TCMB’nin rezervlerindeki iyileşme, kura müdahale için döviz satışını kestiği yorumları yapılmasına neden oldu. Medyascope’a konuşan ekonomist İris Cibre, döviz satışlarının devam ettiğine ancak TCMB’nin “nette alıcı” pozisyonunda olduğuna dikkat çekti.
Türkiye Cumhuriyet Merkez Bankası (TCMB), 14 Mayıs ve 28 Mayıs seçimlerine kadar kurları baskılamak için kamu bankaları aracılığıyla döviz satıyordu. Seçimlerden sonra müdahale gevşedi ancak sona ermedi. Ekonomist İris Cibre, TCMB’nin faiz kararını, net döviz pozisyonunu ve rezervlerini Medyascope’a anlattı.
“Müdahaleyi durdurmadı, sadece rezerve giren çıkandan daha yüksek”
Ağustos 2022’den itibaren, yaklaşık dokuz ay boyunca 18-19 TL arasında olan dolar kuru, seçimden iki gün sonra, 30 Mayıs’ta 20 TL’yi geçti. Dolar kurunun kısa sürede 23 TL’yi geçmesi, seçimlerin ardından TCMB’nin müdahaleyi gevşettiği ancak 20 gün boyunca 26 TL seviyesinde kalması yeniden müdahale edildiği şeklinde yorumlandı. Ekonomist İris Cibre, Medyascope’a yaptığı önceki değerlendirmede, “Bu müdahaleleri dönem dönem yapmak zorunda, elini çekmesi durumunda, kur çok daha farklı noktalara gelebilir” demişti. Cibre, güncel gelişmeleri şöyle yorumladı:
“Ben net döviz pozisyonuna bakıyorum. Net döviz pozisyonunda 2 Haziran’dan itibaren 17,3 milyar dolarlık bir iyileşme var. Bu, Merkez Bankası’nın nette rezerv topladığına işaret ediyor fakat piyasaya müdahaleyi durdurduğu anlamı taşımıyor.
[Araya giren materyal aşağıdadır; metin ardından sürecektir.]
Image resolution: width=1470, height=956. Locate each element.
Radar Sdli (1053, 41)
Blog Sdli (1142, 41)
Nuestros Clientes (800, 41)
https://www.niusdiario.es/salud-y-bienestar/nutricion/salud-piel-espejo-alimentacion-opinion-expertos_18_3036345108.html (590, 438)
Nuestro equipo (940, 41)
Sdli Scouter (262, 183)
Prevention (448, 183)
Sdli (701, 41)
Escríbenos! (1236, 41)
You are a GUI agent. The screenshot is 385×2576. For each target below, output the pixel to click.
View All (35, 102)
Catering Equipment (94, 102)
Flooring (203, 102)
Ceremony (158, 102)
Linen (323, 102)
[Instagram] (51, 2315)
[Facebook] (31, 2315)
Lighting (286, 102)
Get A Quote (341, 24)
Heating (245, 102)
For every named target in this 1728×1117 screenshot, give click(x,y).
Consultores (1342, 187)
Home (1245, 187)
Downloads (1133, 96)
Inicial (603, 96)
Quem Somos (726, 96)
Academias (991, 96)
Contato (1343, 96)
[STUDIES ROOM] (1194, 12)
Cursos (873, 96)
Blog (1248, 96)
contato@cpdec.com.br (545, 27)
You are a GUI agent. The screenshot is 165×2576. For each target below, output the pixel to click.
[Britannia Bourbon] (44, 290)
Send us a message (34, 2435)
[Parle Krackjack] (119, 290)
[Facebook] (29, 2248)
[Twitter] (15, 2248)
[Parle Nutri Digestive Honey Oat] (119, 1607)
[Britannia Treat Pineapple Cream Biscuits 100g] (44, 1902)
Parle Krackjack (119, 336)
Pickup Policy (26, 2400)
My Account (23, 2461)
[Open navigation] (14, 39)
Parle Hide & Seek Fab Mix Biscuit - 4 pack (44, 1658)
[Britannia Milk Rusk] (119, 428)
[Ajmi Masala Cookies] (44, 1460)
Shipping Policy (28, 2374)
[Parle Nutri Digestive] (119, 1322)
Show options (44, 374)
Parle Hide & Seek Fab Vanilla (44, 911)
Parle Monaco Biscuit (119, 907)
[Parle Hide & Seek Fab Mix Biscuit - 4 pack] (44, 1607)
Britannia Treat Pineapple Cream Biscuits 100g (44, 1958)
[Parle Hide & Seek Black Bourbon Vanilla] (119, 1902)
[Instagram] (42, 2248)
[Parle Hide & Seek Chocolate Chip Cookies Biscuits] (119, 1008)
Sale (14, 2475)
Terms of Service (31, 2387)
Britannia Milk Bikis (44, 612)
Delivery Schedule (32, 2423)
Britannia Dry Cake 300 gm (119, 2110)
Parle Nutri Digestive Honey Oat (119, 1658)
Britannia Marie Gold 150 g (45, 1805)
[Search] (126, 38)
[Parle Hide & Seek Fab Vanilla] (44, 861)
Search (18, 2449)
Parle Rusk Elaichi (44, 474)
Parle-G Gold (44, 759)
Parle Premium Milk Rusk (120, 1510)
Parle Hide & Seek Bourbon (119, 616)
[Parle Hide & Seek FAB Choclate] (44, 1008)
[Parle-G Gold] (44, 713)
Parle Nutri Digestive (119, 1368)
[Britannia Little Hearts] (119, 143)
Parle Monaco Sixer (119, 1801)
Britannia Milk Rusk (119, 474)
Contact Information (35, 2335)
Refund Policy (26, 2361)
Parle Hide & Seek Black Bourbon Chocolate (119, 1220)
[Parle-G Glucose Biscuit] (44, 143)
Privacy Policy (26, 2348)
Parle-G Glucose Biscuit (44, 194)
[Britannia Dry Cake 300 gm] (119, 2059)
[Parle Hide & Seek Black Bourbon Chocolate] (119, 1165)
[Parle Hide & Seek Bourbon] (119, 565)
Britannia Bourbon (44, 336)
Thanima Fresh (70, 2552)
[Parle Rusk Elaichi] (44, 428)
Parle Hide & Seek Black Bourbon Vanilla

Sadece rezerve giren, çıkandan daha yüksek. Dolayısıyla nette rezerv toplayabiliyor. Normal şartlarda bu rezerv kaynakları kur korumalı mevduat, ihracatçılar ve reeskont dönüşleri. Fakat son dönemde reeskont dönüşlerinde bir azalma vardı. En son haziranda 113 milyon dolar reeskont dönüş var, bu çok düşük bir tutar.”
“Talep geldiğinde TCMB döviz satmak zorunda”
Ekonomim’de yer alan habere göre, TCMB Başkanı Hafize Gaye Erkan, 23 Haziran’da Türkiye Bankalar Birliği (TBB) yönetimiyle yaptığı toplantıda kuru baskılamak için rezerv satışı yapılmayacağını söylemişti. Cibre, Başkan Erkan’ın sözlerini şöyle yorumladı:
“Orada aslında kastettiği nette döviz satışı olmadığı. Nette rezervler güçleniyor. Zaten piyasada kotasyonlar ve likidite çok düşük, satıcı pek yok. Dolayısıyla Merkez Bankası talep geldiğinde, likidite sağlamak durumunda. Aksi halde kurun nereye fırlayacağı belli olmaz. Merkez Bankası dolar/TL’de kotasyonlar ya da likidite yükselene kadar aktör olmaya devam edecek diye düşünüyorum.”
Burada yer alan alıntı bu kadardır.